_Passage shown_:
**********
JUDGMENT Badar Durrez Ahmed, J.
1. The present petition has been filed, inter alia for enforcement of the foreign award dated 10.11.2003 passed by the sole Arbitrator Mr Samuel A. Houbold Asq. at London, U.K. in ICC case No. 11881/MS. It is also prayed that the order dated 31.5.2005 passed by Ms Shailender Kaur, Additional District Judge, Delhi in Ex. No. 19/2004 be set aside and that the proceedings pending before the Court of the District Judge, Tiruchirapalli, Tamilnadu be stayed.
2. At the outset it must be made clear that the prayers with regard to setting aside the said order of 31.5.2005 and staying of the proceedings before the District Court at Tiruchirapalli cannot be allowed. The former, because this is not an appeal from the said order dated 31.5.005 and, the latter, because the District Court at Tiruchirapalli does not fall within the jurisdiction of this High Court. Thus this petition is to be considered purely from the standpoint of whether the foreign award can be enforced by this Court.
3. Under the foreign award dated 10.11.2003 the Judgment Debtor/Respondent is liable to pay to the petitioner/decree holder (1) U.S. $ 36,584.74 plus 4% interest with effect from 1.11.1999 till date of payment; and (2) £14,484.70 plus U.S. $ 21,000 plus 4% interest on both the sums from 10.11.2003 (date of award) till date of full payment.
4. The respondent has raised three preliminary objections to the maintainability of the present petition. Firstly, the respondent contends that the present petition is not maintainable inasmuch as a similar petition being Ex. No. 19/2004 is pending before the Court of the learned Additional District Judge, Delhi. Secondly, this Court does not have the jurisdiction to entertain the present petition inasmuch as the award amount is less than Rs. 20,00,000/. Thirdly, the respondent/judgment debtor has already filed objections to the said Award in the District Court at Tiruchirapalli. Therefore, in view of Section 42 of the Arbitration and Conciliation Act, 1996 (hereinafter referred to as the 'said Act'), this Court would not have jurisdiction to entertain the present petition.
5. The petitioner/decree holder has responded to each of these contentions. It is the case of the petitioner/decree holder that there is no bar to the filing of a second Execution Application. It was also submitted on behalf of the petitioner/decree holder that the award amount was more than Rs. 20,00,000/- and, therefore, this Court has pecuniary jurisdiction to entertain the present petition. Lastly, it was contended on behalf of the petitioner/decree holder that Section 42 of the said Act falls in Part I thereof, whereas foreign awards are governed by Part II. Therefore, Section 42 would have no applicability insofar as the present case is concerned, it being a case involving a foreign award.
**********
_Dataset_:

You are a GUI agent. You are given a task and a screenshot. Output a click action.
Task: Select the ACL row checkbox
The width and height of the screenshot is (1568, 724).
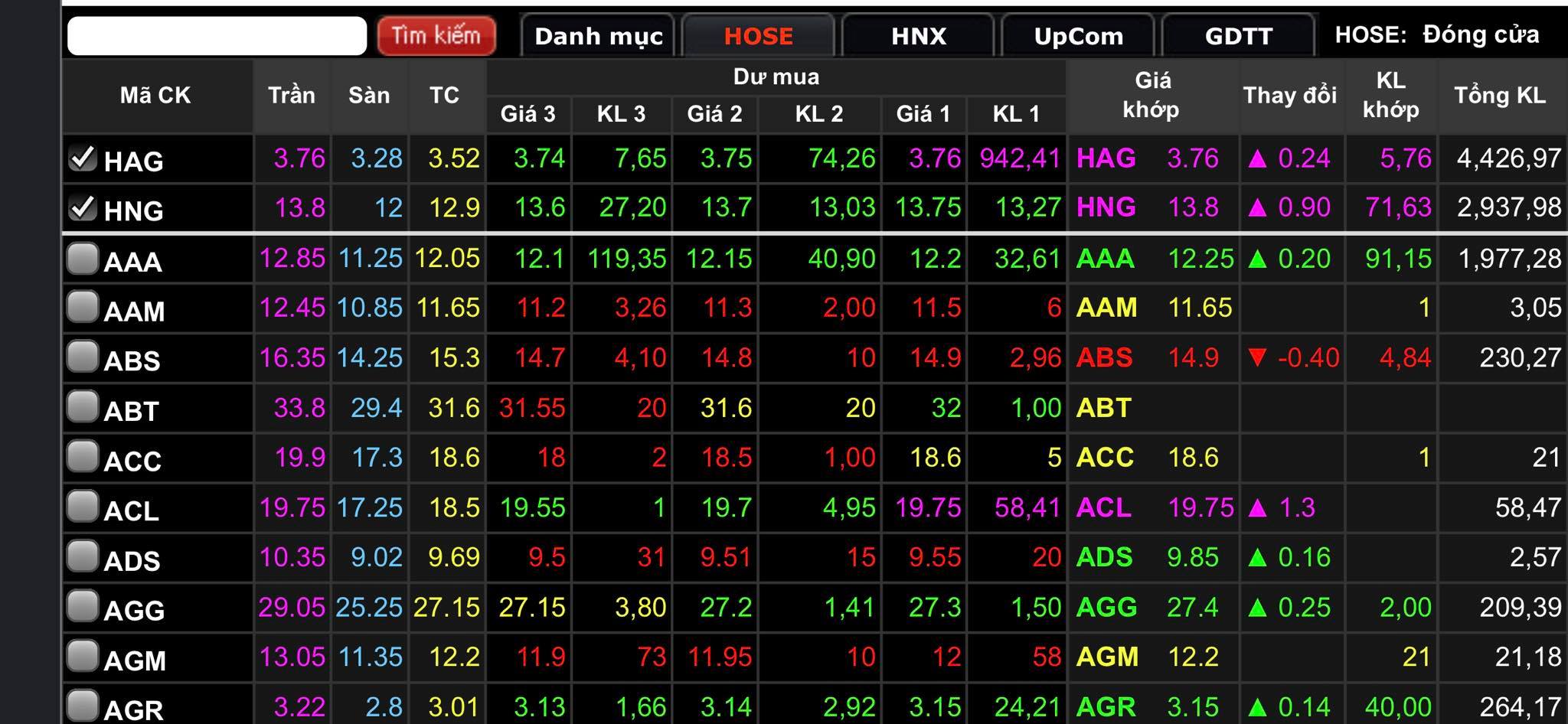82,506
**********
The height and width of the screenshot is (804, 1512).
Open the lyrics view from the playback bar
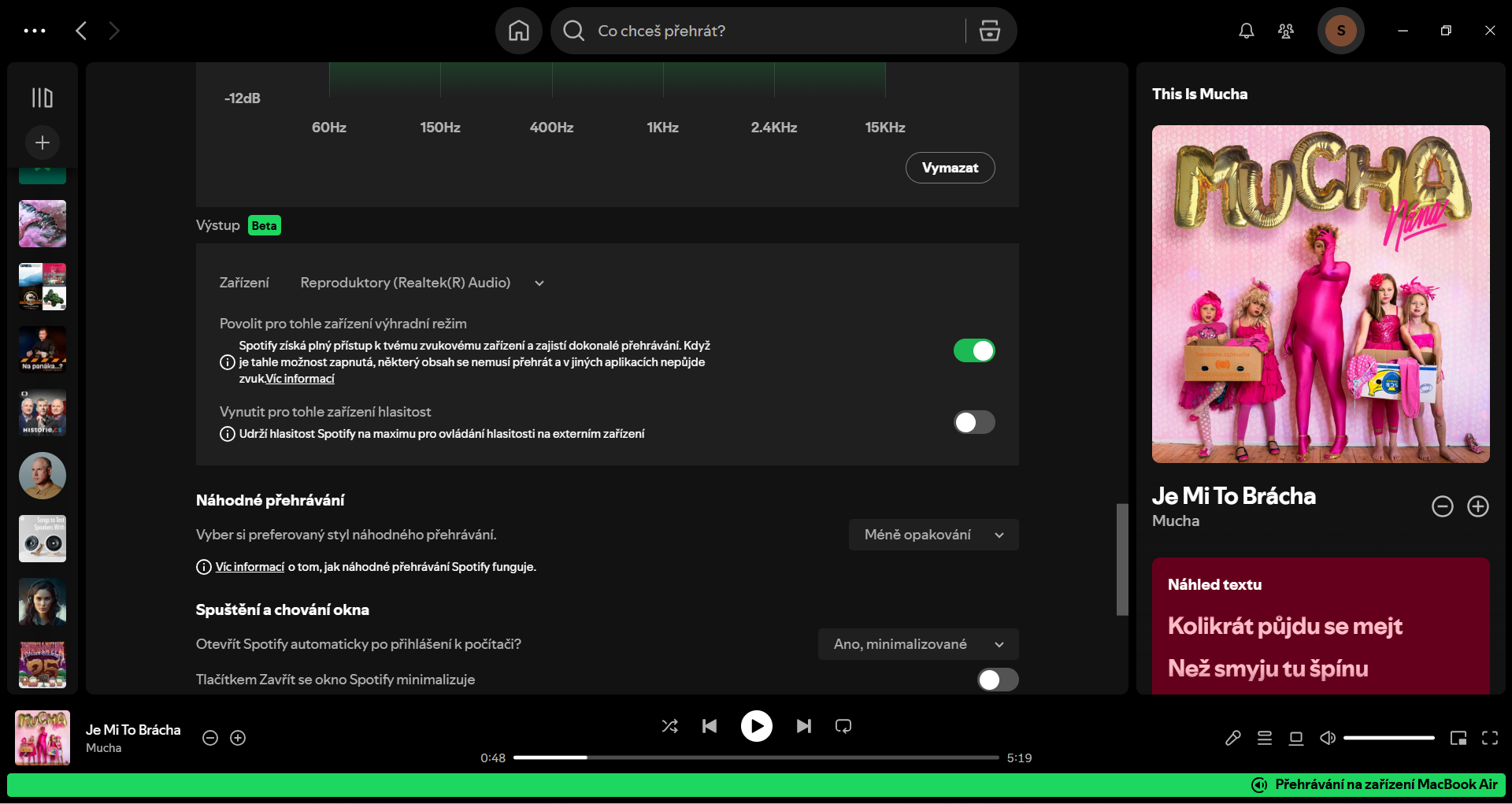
**********
_Directives_:
[1] Reproduce the part of the judgment that begins with the words "5. The petitioner/decree" and ends after the words "a foreign award.".
[2] Translate this sentence from the judgment into Spanish: "The respondent has raised three preliminary objections to the maintainability of the present petition."
[3] In the judgment, what is the ICC case number of the foreign award?
Use only the judgment above to answer.

_Expected answers_:
[1]
5. The petitioner/decree holder has responded to each of these contentions. It is the case of the petitioner/decree holder that there is no bar to the filing of a second Execution Application. It was also submitted on behalf of the petitioner/decree holder that the award amount was more than Rs. 20,00,000/- and, therefore, this Court has pecuniary jurisdiction to entertain the present petition. Lastly, it was contended on behalf of the petitioner/decree holder that Section 42 of the said Act falls in Part I thereof, whereas foreign awards are governed by Part II. Therefore, Section 42 would have no applicability insofar as the present case is concerned, it being a case involving a foreign award.

[2] El demandado ha planteado tres objeciones preliminares a la admisibilidad de la presente petición.

[3] ICC case No. 11881/MS.